Alors, expression vocale, éloquence, chant, théâtre, stand-up, sont autant de matières qui ont intégré le programme scolaire, et ce dès le plus jeune âge. La station debout, ou même en mouvement, est devenue monnaie courante en salle de classe. Le mouvement favorise les connexions neuronales et stimule la mémoire. Et puis, ça coûte moins cher en matériel pédagogique et en mobilier, ce qui a convaincu le Ministère de l’écologie éducative.
Empathie émotionnelle à distance, travail de la mémoire, récits des modes et des cultures orales sont aujourd’hui les sujets phares de toutes les conversations. La culture de l’oral a repris toute sa place — car il n’y a plus de ressources papier ni fossile disponibles — et ce sont ceux qui savent absorber, conserver et transmettre, par leur seule capacité humaine, la mémoire de leur environnement qui sont les plus sages, et donc les plus écoutés.
⑉ Pour aller plus loin
Une sélection des belles trouvailles glanées au fil de mes recherches et de mes lectures.
Revenir sur la naissance et l’histoire de l’écriture, tant liée à l’histoire des techniques, qu’à l’histoire culturelle.
Ethnologie du bureau, ouvrage de Pascal Dibie, dont la documentation exhaustive nourrira probablement d’autres newsletters !
A Taxonomie of Office Chairs, un ouvrage du designer Jonathan Olivare sur les chaises de bureau des années 50 à nos jours (moi je veux bien ce livre pour Noël 🎄).
Et pour l’histoire complète de la chaise, l’ouvrage Now I Sit Me Down de Witold Rybczynski a l’air plutôt complet. J’espère qu’il y a des images !
Pour un futur de l’oral différent, n’hésitez pas à aller lire la toujours inspirante Noémie Aubron.
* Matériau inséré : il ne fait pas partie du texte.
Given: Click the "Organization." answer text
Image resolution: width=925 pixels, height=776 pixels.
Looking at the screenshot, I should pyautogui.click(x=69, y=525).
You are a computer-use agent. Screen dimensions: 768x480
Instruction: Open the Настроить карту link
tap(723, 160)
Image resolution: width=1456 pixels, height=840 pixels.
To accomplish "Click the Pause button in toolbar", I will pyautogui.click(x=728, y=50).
Et vous, sur quelle chaise êtes-vous assis ? N’hésitez pas à compléter cette étude de vos plus belle images.
Alors, nos usages et notre culture ne sont-ils pas largement influencés par nos objets ?
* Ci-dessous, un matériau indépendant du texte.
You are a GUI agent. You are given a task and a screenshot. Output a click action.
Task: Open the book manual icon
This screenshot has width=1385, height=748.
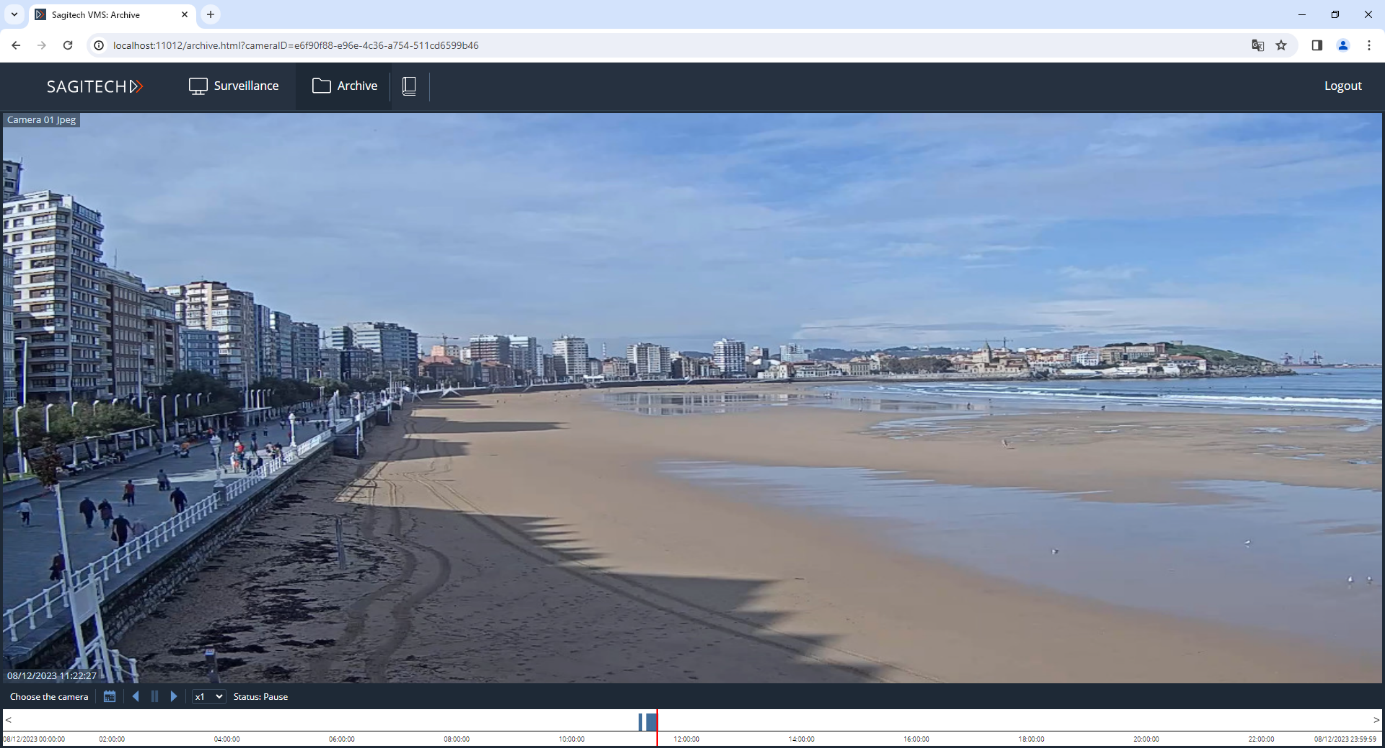coord(409,86)
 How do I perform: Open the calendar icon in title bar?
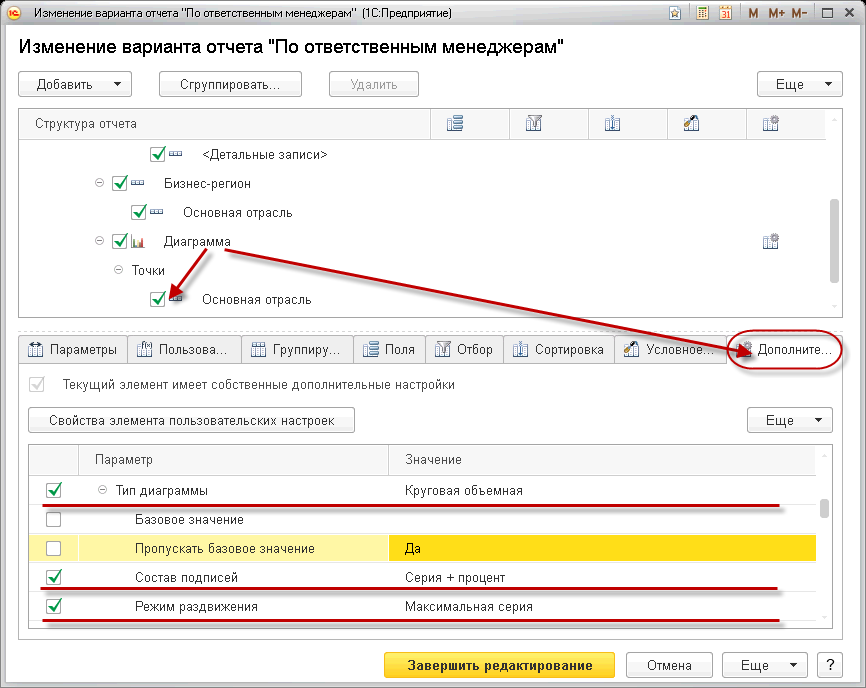point(725,14)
J’espère que ce billet vous a plu, n’hésitez pas à vous abonner, à le partager autour de vous, et à commenter ! Les objets explorés seront de tout ordre — digitaux, outils, mobilier, objets insolites, disparus ou de demain… Ne manquez pas le prochain, c’est tous les 15 du mois.
Moi c’est Marion Desclaux, et je m’intéresse au lien entre design et travail depuis 2015. Designer de services chez User Studio, je développe ma pensée au travers de projets, d’articles, de conférences et de tout autre format ! Ces billets s’inscrivent dans une réflexion plus personnelle, mais j’ai la chance de développer ces questions au quotidien, en contribuant à améliorer les expériences professionnelles des facteurs, conducteurs de train, soignants, commerciaux, transporteurs… — par le prisme de leurs environnements et de leurs outils.
Pour en avoir conçus quelques-uns, je suis convaincue que nos outils, nos objets, nos lieux, nos apps, transforment nos usages. Si c’est vrai dans notre vie quotidienne, ça l’est peut-être encore plus dans nos vies professionnelles, où nous n’avons pas toujours le choix des objets qui façonnent nos journées, et où ces objets sont très souvent à l’image de la culture de l’entreprise ou de la profession dont on fait partie.
I'm the first to like this newsletter!!! ;)
Le risque de cet article, c'est les quelques centaines de Père Noël potentiels !!;)
ET bien c'est très intéressant tout cela, on dirait presque que le fauteuil est à peine plus âgé que le vélo!! Et à l'ère de la guerre du feu, la maîtresse de maison était bien assise sur une pierre pour assumer son travail devant la marmite: c'est peut-être celui-là le premier fauteuil de bureau si on veut valoriser le travail des femmes à la maison?
Bon, et le siège d'une société, il va ressembler à quoi maintenant? Ou bien même il ressemble à quoi maintenant qu'une société peut être presque virtuelle?